When I got there though, Mr. Mendoza wasn’t in his office, so I waited with Gloria and her
mom, who told me that Mr. Mendoza had stepped out about five minutes before I arrived. Ten
minutes later we were still waiting when Ms. Cervantes, Gloria’s counselor, happened to walk
by. When I explained the situation to her she tried to get him on the phone, then tried to get
him on the walkie-talkie and then she tried the phone again and got him. She told us he was
on his way back. Another ten minutes went by so she called again but once again couldn’t get
hold of him.

“You know what, Chavoor? I’ll conduct the conference.”

“That’s fine.”

So I explained about the low grades, the major assignments turned in late and the penalty for
turning in things late. Mom and Gloria did not object to a single thing.

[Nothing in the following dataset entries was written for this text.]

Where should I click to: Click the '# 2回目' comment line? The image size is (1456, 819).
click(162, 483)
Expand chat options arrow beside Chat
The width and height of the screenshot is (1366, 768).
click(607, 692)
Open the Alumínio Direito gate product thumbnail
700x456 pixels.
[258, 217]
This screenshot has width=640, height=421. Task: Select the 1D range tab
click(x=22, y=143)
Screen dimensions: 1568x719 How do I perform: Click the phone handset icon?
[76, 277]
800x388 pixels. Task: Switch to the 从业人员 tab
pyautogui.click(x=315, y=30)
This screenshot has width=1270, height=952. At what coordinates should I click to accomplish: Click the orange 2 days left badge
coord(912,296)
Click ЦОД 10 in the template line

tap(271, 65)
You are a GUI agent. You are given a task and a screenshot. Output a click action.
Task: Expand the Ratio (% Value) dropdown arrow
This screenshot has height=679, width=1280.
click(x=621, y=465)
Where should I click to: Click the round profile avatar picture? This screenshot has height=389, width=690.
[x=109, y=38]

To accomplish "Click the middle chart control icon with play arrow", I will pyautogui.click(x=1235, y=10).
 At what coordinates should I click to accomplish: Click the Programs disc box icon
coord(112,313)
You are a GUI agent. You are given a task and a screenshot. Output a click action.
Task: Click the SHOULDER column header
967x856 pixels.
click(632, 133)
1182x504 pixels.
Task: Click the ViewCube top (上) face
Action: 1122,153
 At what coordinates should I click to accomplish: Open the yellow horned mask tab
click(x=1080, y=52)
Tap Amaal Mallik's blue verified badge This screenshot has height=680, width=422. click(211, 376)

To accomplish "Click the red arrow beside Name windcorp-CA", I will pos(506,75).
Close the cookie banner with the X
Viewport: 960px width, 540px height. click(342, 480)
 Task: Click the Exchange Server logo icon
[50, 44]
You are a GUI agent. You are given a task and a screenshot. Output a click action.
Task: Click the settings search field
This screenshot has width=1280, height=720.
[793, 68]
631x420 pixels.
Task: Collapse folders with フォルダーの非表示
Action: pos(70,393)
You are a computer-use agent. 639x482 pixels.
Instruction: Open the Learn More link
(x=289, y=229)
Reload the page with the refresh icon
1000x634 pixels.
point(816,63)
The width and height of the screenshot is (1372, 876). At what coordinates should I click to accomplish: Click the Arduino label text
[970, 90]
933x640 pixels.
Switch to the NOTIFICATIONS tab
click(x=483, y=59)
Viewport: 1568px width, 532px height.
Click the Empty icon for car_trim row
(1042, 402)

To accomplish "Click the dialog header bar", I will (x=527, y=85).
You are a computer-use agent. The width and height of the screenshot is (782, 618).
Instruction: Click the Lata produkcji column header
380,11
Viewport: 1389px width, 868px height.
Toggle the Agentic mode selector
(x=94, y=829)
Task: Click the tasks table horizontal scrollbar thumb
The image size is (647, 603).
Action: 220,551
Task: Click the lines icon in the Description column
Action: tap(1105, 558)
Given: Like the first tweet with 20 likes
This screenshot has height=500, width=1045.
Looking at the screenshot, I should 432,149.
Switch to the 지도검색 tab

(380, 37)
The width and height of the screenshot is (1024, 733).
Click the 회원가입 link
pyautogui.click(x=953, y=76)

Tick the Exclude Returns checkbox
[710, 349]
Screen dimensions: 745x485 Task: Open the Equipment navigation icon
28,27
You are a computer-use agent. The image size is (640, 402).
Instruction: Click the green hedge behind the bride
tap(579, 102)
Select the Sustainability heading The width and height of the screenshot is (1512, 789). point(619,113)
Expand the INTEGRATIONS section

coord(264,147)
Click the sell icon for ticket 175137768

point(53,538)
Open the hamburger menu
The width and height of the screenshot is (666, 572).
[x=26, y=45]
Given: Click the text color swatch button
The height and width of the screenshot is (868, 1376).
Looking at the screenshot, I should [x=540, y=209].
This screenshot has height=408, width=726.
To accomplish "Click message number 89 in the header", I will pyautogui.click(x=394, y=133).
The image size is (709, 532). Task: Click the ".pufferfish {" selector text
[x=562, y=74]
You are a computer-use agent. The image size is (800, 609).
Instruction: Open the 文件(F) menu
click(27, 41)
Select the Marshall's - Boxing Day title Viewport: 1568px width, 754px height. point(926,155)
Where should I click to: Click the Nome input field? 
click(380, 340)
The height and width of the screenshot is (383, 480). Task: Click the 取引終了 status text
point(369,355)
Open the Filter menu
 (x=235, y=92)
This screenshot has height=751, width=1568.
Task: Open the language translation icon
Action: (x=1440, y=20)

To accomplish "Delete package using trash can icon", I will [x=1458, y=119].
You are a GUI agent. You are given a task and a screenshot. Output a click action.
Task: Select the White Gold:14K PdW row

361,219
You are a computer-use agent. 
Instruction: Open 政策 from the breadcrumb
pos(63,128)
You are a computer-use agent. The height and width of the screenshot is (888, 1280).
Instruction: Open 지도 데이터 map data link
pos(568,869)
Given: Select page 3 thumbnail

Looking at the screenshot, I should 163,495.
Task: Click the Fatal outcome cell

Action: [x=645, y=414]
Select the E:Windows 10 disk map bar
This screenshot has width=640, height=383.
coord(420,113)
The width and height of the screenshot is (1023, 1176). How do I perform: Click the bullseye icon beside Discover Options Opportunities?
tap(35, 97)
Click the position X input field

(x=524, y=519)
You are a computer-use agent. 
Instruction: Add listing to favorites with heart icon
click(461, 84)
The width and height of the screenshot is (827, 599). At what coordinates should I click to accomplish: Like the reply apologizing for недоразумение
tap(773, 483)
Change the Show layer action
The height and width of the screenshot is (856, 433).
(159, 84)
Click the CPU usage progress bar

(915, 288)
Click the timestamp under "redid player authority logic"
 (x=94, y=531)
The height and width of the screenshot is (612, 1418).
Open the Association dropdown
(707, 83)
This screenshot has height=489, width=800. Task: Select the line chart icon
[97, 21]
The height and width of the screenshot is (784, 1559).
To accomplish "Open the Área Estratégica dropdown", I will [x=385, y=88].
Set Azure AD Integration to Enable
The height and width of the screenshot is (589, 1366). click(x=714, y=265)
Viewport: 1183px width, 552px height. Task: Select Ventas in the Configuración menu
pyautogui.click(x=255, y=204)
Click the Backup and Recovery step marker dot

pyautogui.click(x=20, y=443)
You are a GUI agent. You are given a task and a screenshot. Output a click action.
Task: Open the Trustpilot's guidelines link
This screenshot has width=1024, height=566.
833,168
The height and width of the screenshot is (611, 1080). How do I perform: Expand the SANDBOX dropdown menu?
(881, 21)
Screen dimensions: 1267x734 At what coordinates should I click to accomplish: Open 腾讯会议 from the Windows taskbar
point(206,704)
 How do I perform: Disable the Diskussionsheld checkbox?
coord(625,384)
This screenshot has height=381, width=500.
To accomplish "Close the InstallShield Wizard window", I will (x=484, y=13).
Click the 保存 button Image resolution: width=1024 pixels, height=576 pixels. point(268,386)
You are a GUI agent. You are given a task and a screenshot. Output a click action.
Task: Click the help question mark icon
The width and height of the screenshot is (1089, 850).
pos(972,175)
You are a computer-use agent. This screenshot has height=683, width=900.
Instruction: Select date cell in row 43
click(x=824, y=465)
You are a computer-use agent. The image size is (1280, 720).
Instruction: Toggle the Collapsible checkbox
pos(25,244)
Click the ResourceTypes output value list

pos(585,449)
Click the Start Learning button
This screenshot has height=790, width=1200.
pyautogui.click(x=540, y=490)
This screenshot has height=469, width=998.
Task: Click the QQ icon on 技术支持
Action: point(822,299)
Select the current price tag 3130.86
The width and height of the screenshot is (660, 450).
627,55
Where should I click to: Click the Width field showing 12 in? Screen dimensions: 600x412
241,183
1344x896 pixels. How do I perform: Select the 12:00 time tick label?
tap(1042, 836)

“Now Mr. Chavoor,” Ms. Cervantes said, “did the students have a syllabus at the beginning of
the year? Did the syllabus explain your policy for late work?”

“Every single kid in that class and all my classes knew when the benchmark essay was due
and the penalty for not meeting the deadline. No one in seventh period was unaware of the
deadline or the consequences for late work.”

I was annoyed that she would raise this subject and give the Esparzas a wedge for what was a
clear cut, well deserved F. I was thinking that Ms. Cervantes’ role should be more judge than
defense attorney, but then I remembered something she said a few days earlier, something
like, “ Hey Chavoor, I heard you’re destroying the lives of some of my seniors.” I had assumed
she was being ironic; now I wasn’t so sure.

“But the syllabus, did you hand out a syllabus?”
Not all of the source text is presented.